Des millions de vies suspendues aux délais administratifs

Question orale au Gouvernement

Publié le 11 février 2026 à 14:14

Zinedine, couvreur en CDI à Ivry-sur-Seine - métier en tension -, voit son titre de séjour non renouvelé ; son entreprise doit donc le licencier.

Brahim, lycéen à Vitry-sur-Seine, se voit refuser le certificat de résidence auquel il a droit dès 16 ans. Lamia, en doctorat de médecine à l’Institut Gustave-Roussy, attend une réponse depuis des mois. Ces vies sont rendues impossibles sans autre raison que des délais d’attente qui rendent les personnes expulsables.

En outre, les démarches groupées, comme celles des associations ou des syndicats, sont désormais impossibles.

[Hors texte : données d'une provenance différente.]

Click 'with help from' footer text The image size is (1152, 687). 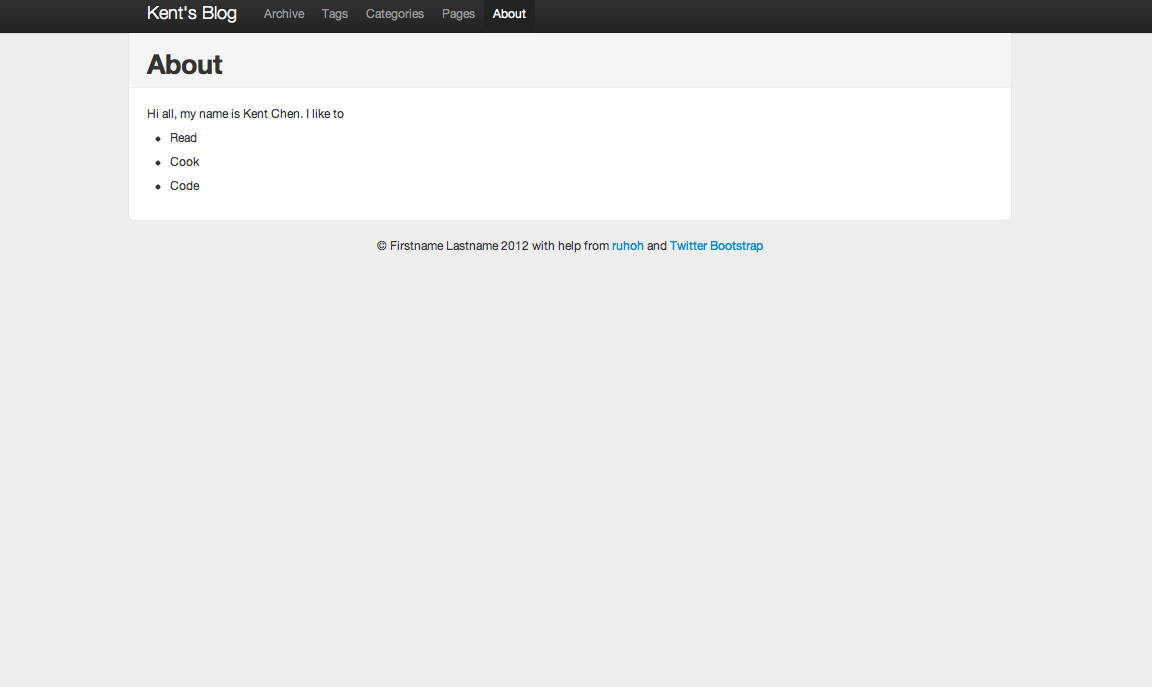point(570,246)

Le 11 décembre 2024, la Défenseure des droits a qualifié la dématérialisation comme étant à l’origine d’« atteintes massives aux droits des usagers ». La circulaire du 23 janvier 2025 a empiré la situation.

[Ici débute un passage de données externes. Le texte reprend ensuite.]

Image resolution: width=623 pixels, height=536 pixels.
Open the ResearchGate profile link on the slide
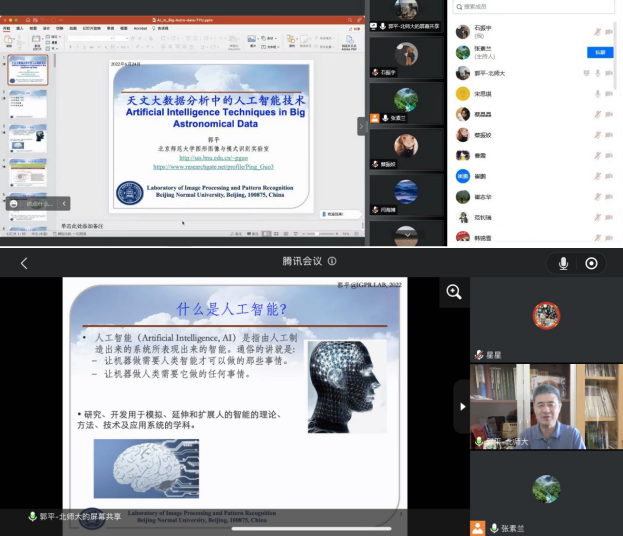click(213, 167)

Dans bien des cas, c’est un refus d’appliquer le droit. Que répondez-vous à la Défenseure des droits et à ces milliers de familles ?

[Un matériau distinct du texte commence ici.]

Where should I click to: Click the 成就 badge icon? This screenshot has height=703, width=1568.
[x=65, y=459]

M. David Amiel, ministre délégué chargé de la fonction publique et de la réforme de l’État .

  • Les délais d’attente engendrent des difficultés considérables pour les personnes concernées, leurs proches et leurs employeurs. La Défenseure des droits a souligné des dysfonctionnements réels.

La lutte contre les ruptures de droits au séjour est une priorité du Gouvernement et un plan d’action spécifique a été élaboré. Les demandes de titres peuvent être déposées sur le portail de l’Administration numérique pour les étrangers en France (Anef), ce qui limite le nombre de passages en préfecture. Plus de 80 % des demandes se font en téléprocédure. Ce n’est pas une mauvaise idée : souvenons-nous des très longues files d’attente devant les préfectures, dans des conditions indignes. Il faut éviter tout nouvel engorgement en ligne, mais la dématérialisation n’est pas un problème en soi.

Le Premier ministre nous a demandé, à Laurent Nunez et à moi-même, de poursuivre la simplification des procédures pour la délivrance des titres. C’est une priorité absolue.

M. Pascal Savoldelli.

  • Monsieur le ministre, la solution que vous évoquez est le problème. Donnez des moyens supplémentaires aux préfectures pour traiter les demandes dans des délais raisonnables.

Dans le Val-de-Marne, les entreprises de sous-traitance de l’aéroport d’Orly seront obligées de se priver de leurs salariés. Idem pour les travaux du Grand Paris Express. « L’armée de réserve du capital » est aujourd’hui paralysée, et notre économie est à l’arrêt.

Ces personnes sont silencieuses, disponibles, corvéables, puisqu’elles n’ont pas de stabilité juridique. Imaginez une journée où elles décideraient de ne plus travailler, et l’état de l’économie ?

Je salue le collectif de soutien présent en tribune. Ses membres se rendront vendredi à la préfecture du Val-de-Marne. Je vous demande l’instauration d’un dialogue.